| You're right to point out I misattributed the quote from "Tactics and Ethics". The point I wanted to make is that the parallels between Nietzsche and Lukács abound in these passages. Both advocate for a kind of "ethical self-awareness" that is attuned to "sacrifice in terms of the collective action" which leads to the "most profound human tragedy". >The tragic man affirms even the harshest suffering "Sacrifices his inferior self on the altar of the higher idea" even sounds like Nietzsche concept of übermensch. As for the accusation that I >complain all [I] want that Hitler and whole of far right misread Nietzsche's Will to Power , this wasn't my goal, and the fact you went on misinterpreting my words – whereas someone with a virgin mind with respect to these matters would have seen the obvious parallels I pointed out, and nothing more - shows how bound you are to adversariality, as you fail to realize there is heavy irony in blaming the outcome of Nazism, on top of marxist ideology, which did worse and collapsed onto itself.
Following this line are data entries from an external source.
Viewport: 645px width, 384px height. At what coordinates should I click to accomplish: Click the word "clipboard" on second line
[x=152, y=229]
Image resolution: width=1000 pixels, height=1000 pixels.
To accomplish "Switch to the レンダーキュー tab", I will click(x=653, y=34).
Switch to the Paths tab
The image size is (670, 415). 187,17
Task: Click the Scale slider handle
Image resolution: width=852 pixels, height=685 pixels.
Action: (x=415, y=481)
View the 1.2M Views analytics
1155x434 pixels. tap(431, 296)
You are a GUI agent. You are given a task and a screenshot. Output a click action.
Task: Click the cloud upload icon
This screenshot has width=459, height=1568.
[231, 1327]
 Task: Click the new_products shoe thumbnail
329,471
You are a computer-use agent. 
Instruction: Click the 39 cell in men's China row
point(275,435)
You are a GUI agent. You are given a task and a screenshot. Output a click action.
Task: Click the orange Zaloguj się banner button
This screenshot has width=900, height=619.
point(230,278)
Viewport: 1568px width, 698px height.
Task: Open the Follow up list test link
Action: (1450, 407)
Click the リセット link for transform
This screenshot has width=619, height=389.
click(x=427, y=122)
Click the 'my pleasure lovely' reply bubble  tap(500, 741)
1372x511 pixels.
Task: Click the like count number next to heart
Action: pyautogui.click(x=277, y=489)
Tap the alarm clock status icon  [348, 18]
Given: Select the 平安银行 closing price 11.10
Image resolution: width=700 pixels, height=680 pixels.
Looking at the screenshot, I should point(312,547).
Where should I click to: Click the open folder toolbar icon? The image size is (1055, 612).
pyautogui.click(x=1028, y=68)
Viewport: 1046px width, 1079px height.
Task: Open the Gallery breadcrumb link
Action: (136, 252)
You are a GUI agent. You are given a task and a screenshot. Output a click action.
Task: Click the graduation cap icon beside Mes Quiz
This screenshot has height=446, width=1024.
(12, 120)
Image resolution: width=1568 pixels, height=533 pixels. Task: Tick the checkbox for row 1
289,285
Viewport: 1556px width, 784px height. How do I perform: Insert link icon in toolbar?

But I guess marxism is but an avatar of Dionysos: >Dionysos cut into pieces is a promise of Life: it will be forever born anew and rise afresh from destruction As Girard once said, >The peoples of the world do not invent their gods. They deify [vilify] their victims. >It is not difference that dominates the world, but the obliteration of difference by mimetic reciprocity, which itself, being truly universal, shows the relativism of perpetual difference to be an illusion. Aditionnally, δῐᾰ́βολος: slanderous; libellous
שָׂטָן (śāṭān): Satan, adversary, opponent
But I concede this seems inevitable, given that: κᾰτηγορέω: to speak against, especially before judges, to accuse, to denounce publicly. from κᾰτᾰ- (kata-, “against”) + ἀγορεύω (agoreúō, “to speak in assembly”).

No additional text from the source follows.